The student workers were also asked about the long-term learning goals for this research work. All were pleased to have been able to contribute to a process that created a learning environment with the potential to provide beneficial experiences to PVAMU students in the future.
None of the course-specific survey response sets met a 95% confidence level with a 5% confidence interval. Thus, the outcomes reported must be considered in that light. In addition, response patterns differed by course in ways that appear to indicate slight differences in the student audiences attracted to each of them. Online instruction in 2021 and 2022, a necessity due to the COVID-19 pandemic, did not prohibit a positive impact on student outcomes or perspectives, although it cannot be known whether the impacts would have been different in a face-to-face setting.
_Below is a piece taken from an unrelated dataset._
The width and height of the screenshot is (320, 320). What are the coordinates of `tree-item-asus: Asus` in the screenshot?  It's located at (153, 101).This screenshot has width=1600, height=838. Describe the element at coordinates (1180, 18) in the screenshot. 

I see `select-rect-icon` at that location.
This paper provides a case study for implementing an integrated approach that has both foundational and practical contributions to introducing innovative and smart IoT technologies into the CS curriculum to better prepare students to meet the accelerating employment needs in IoT. That goal was achieved at PVAMU by pursuing three objectives: (1) Develop innovative IoT learning modules that can be easily integrated with three existing courses to engage students in educational experience with IoT and use the developed modules to introduce a new project-based course that focuses on smart IoT technologies; (2) Build an IoT Innovation Lab which offers the opportunity for undergraduate students to learn cuttingedge IoT technologies and enriches their learning environment; and (3) Develop an IoT ecosystem that can be used by students for initiating and managing IoT applications. This research work helped to foster innovation by introducing an experiential learning approach. It promoted IoT research and learning experiences for undergraduates at PVAMU providing them new experiences with and expanded motivation to pursue understanding of smart IoT.
In addition, it offered these experiences at an HBCU so that under-represented students might be funneled into STEM graduate schools and careers. This paper presents a novel infusion of IoT technologies into the CS curriculum. The proposed approach for incorporating IoT in the CS curriculum is not limited to a stand-alone course on IoT; instead, it is a holistic integration of IoT skills and related technologies throughout the undergraduate program.
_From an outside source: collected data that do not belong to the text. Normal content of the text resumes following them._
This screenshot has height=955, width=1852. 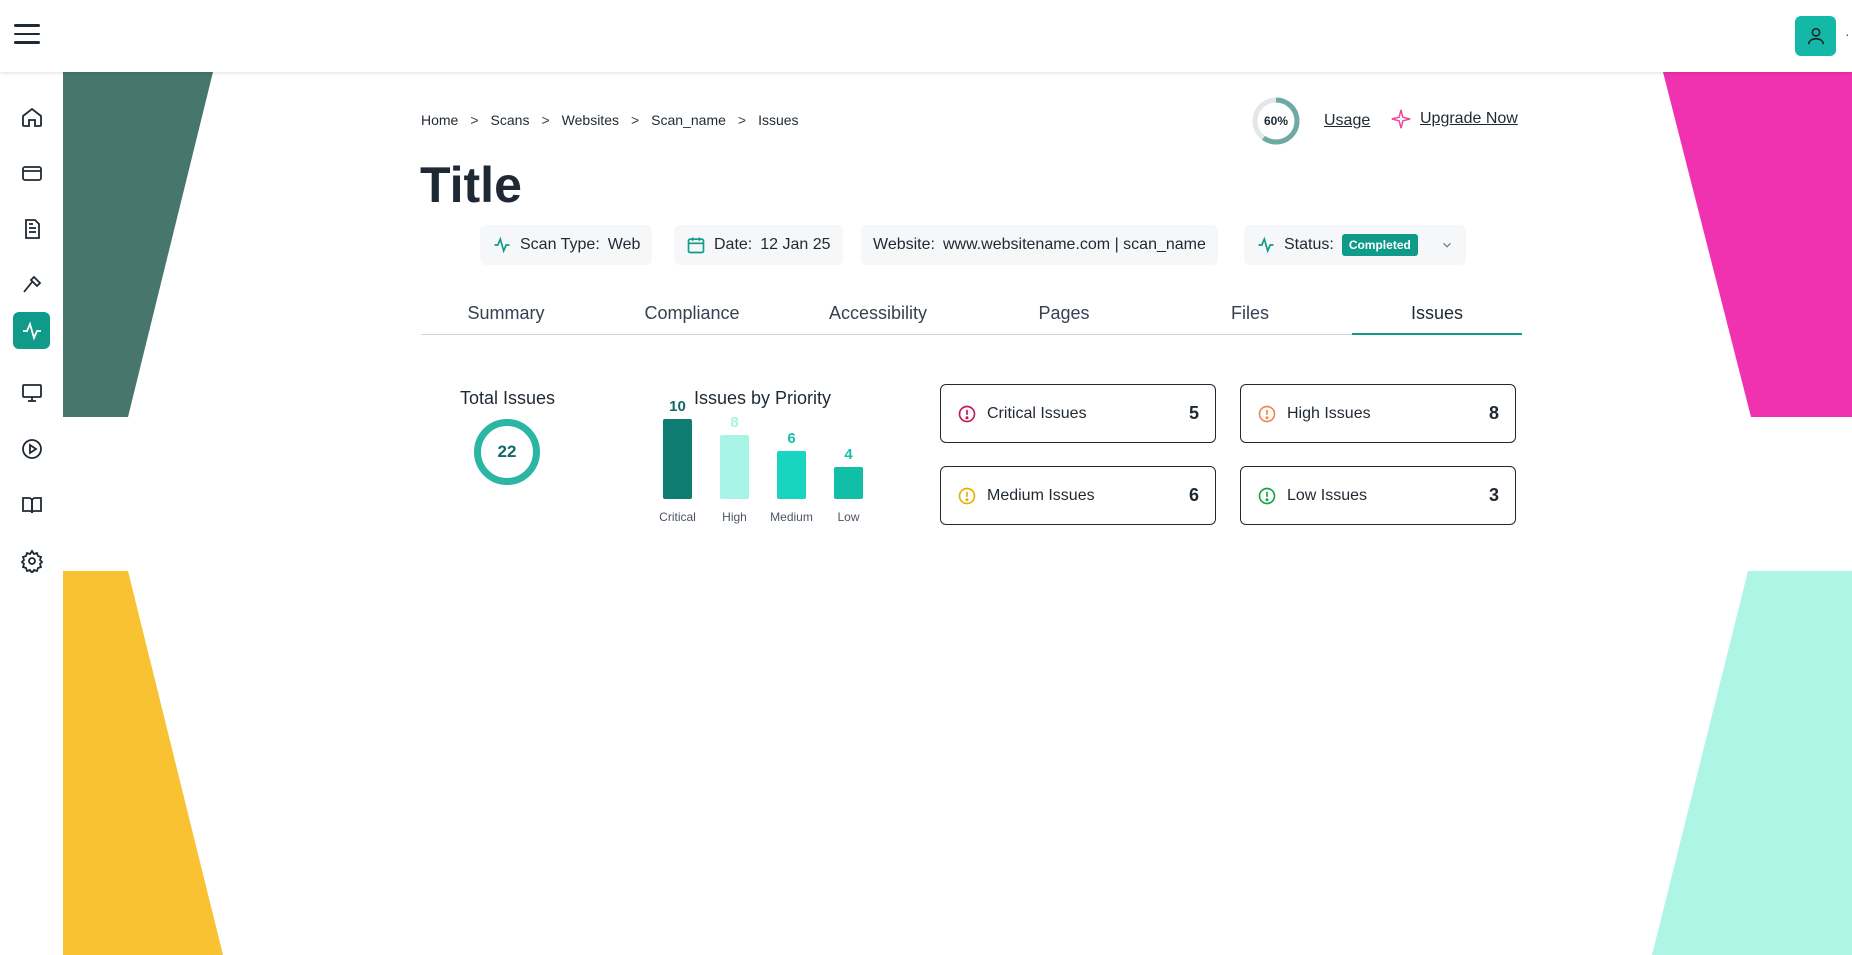 I want to click on home-icon, so click(x=32, y=117).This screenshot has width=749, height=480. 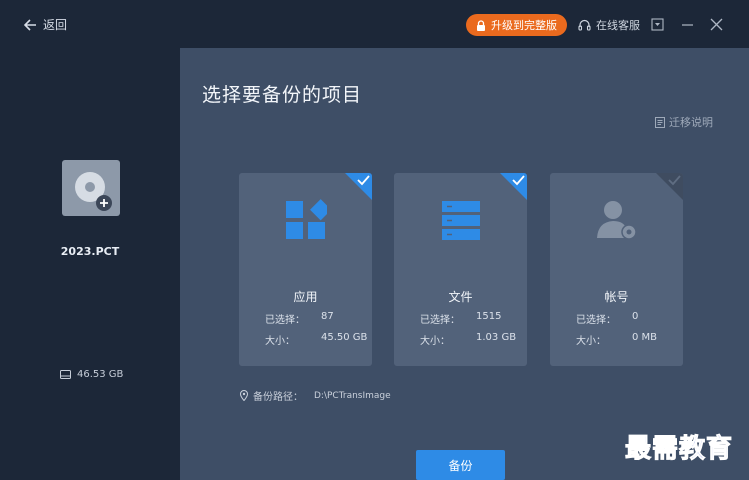 What do you see at coordinates (691, 122) in the screenshot?
I see `help-label: 迁移说明` at bounding box center [691, 122]. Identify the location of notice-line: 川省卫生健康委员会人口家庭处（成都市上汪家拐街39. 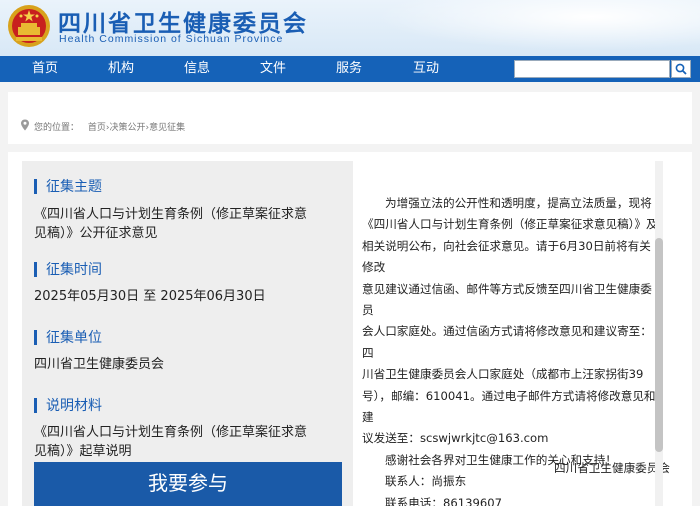
(503, 374).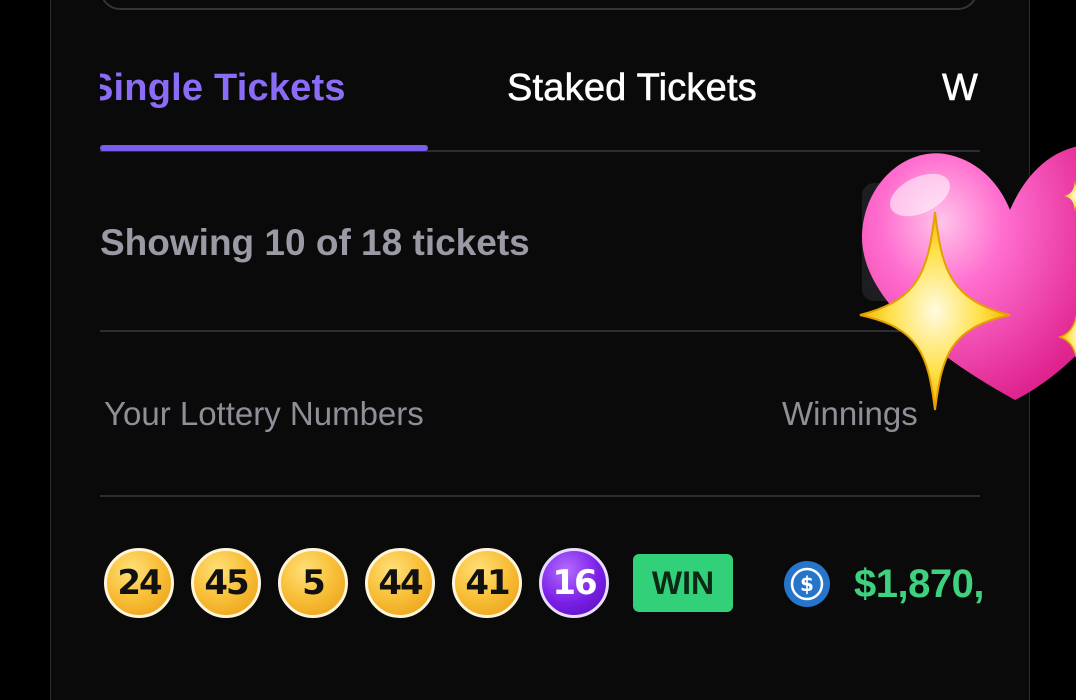 Image resolution: width=1076 pixels, height=700 pixels. What do you see at coordinates (223, 88) in the screenshot?
I see `tab-single-tickets: Single Tickets` at bounding box center [223, 88].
The proposed approach was evaluated using quantitative and qualitative data. The results showed that students become more interested in exploring IoT careers in the future. Furthermore, nearly every student reported at least a little addition to their understanding of IoT from both lectures and projects with 100% in that category for five of six measures in 2020 and mean ratings just above seven on a ten-point scale for both constructs in 2021 and 2022. Interestingly, graduate students valued the IoT modules more highly than the undergraduates, which may be an anomaly related to the population in the courses in 2022, representative of greater understanding and, therefore, greater appreciation, or related to some other unknown characteristic.
For on-going work, the research team is working on expanding this research to include Artificial Intelligence (AI) mechanisms to smartly collect, preprocess, and communicate sensor data. Adding AI to the sensing process provides the opportunity to significantly increase the ratio of relevant information content to raw sensor data.